WHAT THE EXERCISE ASKS :: Starting at the line that contains "The height and width of the screenshot is (1028, 532).", copy every line through the end of the listing below exactly, and copy nothing else.

════════

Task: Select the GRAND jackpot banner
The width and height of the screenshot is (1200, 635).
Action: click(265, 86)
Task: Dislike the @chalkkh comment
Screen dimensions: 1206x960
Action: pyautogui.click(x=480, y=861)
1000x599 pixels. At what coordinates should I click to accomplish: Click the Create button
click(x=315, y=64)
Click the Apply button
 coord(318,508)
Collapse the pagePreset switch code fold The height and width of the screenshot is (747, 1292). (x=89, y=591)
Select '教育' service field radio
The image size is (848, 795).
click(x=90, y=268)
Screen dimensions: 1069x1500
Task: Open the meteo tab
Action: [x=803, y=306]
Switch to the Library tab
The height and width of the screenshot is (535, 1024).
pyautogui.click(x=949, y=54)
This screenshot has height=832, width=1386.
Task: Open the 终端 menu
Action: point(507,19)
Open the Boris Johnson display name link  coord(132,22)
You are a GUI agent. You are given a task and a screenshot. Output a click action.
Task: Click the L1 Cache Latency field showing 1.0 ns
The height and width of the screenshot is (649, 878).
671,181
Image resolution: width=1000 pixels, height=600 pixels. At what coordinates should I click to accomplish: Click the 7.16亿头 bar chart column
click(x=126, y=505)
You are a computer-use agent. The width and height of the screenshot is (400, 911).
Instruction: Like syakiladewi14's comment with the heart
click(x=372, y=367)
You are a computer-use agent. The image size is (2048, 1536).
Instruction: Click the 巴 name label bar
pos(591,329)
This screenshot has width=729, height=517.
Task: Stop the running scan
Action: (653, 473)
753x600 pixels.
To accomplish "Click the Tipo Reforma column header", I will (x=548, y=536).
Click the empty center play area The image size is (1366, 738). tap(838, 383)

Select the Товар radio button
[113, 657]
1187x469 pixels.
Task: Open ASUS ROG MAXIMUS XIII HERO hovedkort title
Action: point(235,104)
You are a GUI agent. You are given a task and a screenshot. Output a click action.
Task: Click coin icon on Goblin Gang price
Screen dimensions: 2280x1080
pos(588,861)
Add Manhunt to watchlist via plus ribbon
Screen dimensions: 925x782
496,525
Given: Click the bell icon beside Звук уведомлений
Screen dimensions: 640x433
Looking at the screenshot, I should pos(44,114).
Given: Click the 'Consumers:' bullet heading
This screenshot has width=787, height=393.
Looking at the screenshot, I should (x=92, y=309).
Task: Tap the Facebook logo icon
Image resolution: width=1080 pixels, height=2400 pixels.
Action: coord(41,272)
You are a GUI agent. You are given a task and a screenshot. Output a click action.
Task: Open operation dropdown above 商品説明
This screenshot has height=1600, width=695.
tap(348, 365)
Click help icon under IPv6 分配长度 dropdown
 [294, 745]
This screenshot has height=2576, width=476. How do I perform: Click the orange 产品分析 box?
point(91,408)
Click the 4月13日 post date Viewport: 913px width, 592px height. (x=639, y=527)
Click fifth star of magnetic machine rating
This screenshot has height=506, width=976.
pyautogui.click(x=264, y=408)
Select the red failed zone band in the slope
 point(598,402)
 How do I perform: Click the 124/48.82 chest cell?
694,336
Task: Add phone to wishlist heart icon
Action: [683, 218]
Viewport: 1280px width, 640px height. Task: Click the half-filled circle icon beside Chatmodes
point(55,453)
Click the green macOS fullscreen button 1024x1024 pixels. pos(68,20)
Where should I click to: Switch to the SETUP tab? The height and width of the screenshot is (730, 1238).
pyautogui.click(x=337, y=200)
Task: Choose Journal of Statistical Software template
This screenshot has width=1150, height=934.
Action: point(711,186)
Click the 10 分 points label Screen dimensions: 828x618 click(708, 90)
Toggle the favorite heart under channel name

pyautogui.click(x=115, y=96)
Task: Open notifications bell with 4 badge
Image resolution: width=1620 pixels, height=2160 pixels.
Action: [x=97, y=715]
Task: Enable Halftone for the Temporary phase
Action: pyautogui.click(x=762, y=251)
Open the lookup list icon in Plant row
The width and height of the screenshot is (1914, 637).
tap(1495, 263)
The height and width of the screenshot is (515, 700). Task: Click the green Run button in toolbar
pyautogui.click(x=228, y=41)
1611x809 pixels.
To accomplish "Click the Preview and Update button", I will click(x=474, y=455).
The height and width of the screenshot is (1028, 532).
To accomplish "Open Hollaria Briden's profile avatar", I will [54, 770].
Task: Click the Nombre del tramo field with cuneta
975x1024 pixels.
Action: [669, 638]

════════

WRITTEN ANSWER ::
The height and width of the screenshot is (1028, 532).
To accomplish "Open Hollaria Briden's profile avatar", I will [54, 770].
Task: Click the Nombre del tramo field with cuneta
975x1024 pixels.
Action: [669, 638]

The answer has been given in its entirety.